Há quem diga que o clarinete é o instrumento que, de tão sublime, mais nos aproxima dos céus. Agora imagine o que ocorria quando ele era tocado pelo maior craque do pedaço, por um músico genial. Pois bem, essa voz capaz de elevar o profano ao sagrado foi silenciada com a partida de Paulo Moura, na noite de segunda-feira (12). O clarinetista e saxofonista, de 77 anos, estava internado desde o último dia 4 na Clínica São Vicente, zona sul do Rio, e realizava tratamento para tentar curar um linfoma.

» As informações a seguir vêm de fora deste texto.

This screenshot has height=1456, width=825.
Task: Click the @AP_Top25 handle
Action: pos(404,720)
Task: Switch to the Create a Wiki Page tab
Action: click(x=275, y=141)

O corpo do músico será velado no Salão Nobre do Teatro Carlos Gomes, das 11 às 16 horas.
Nascido em 1933, em São José do Rio Preto, no interior de São Paulo, filho do também clarinetista e mestre de banda Pedro Moura, Paulo era irmão dos trombonista Valdemar e dos trompetistas José e Alberico, e partiu para as primeiras aventuranças e incursões musicais nos salões de gafieiras e nos cafés da Praça Tiradentes.

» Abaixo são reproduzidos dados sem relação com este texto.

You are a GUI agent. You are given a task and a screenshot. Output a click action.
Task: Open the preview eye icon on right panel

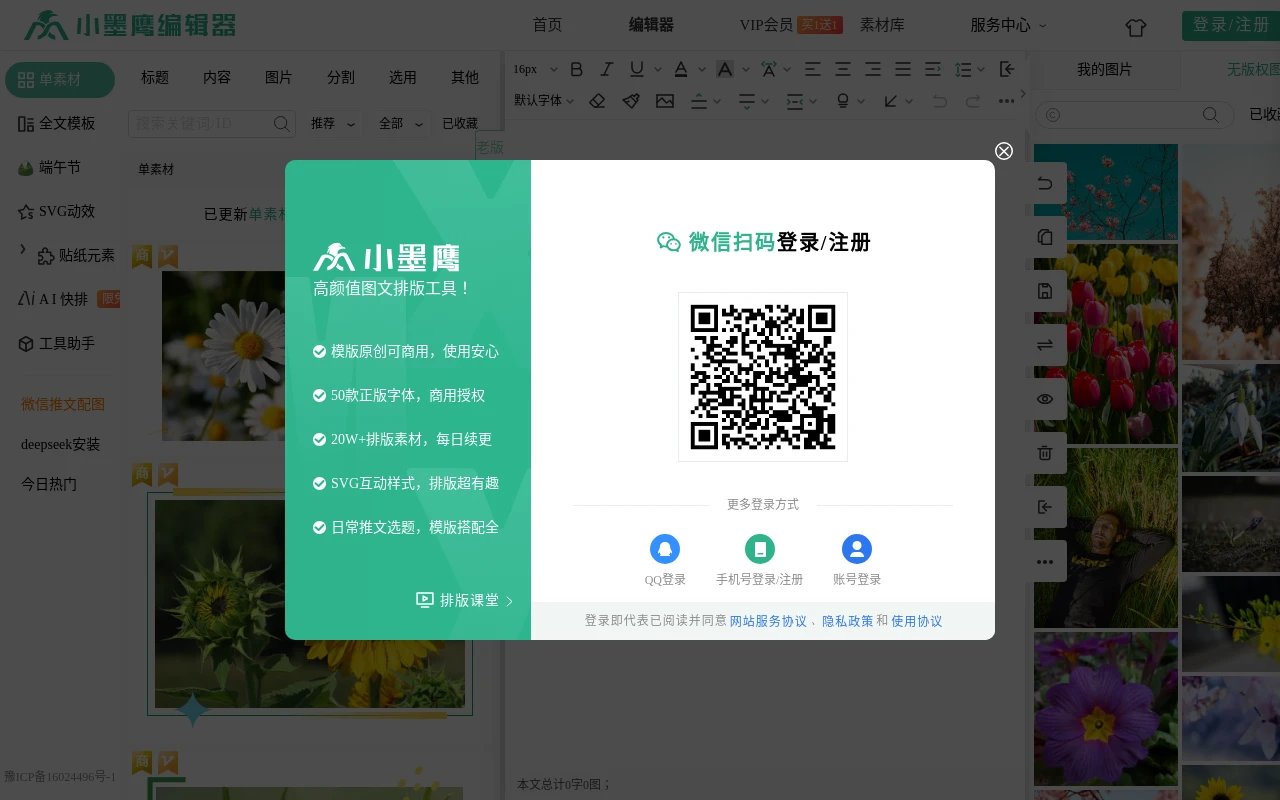(1045, 399)
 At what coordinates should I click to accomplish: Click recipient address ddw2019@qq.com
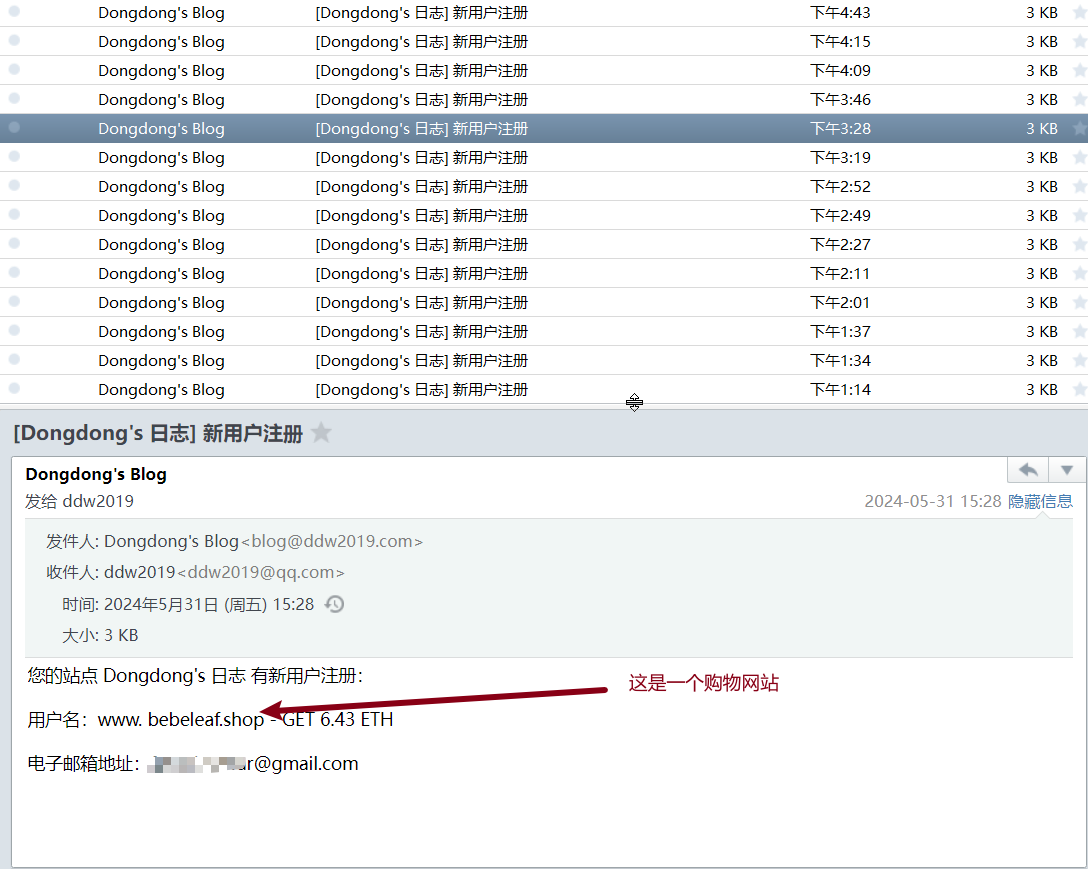tap(261, 573)
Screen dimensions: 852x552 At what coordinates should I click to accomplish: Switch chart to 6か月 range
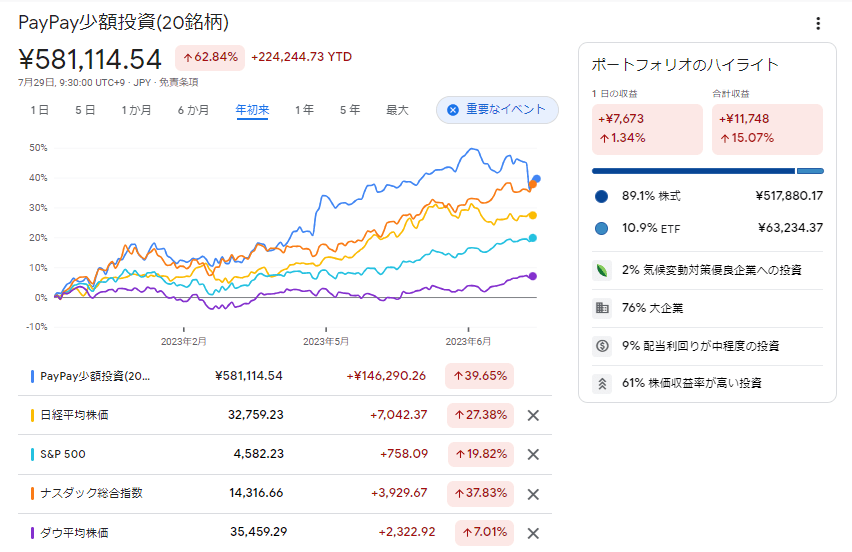click(193, 110)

Com facilidade de aprendizado e ouvido apuradíssimo, assombrava seus professores, primeiro na Escola Nacional de Música, depois com mestres do porte de Moacir Santos, com quem estudou orquestração e fatalmente aprendeu lições indeléveis de saxofone, Guerra Peixe e José Siqueira, que lhe passaram noções de harmonia, contraponto e fuga, e Paulo Silva e Lincoln Pádua, em aulas sobre teoria e contraponto.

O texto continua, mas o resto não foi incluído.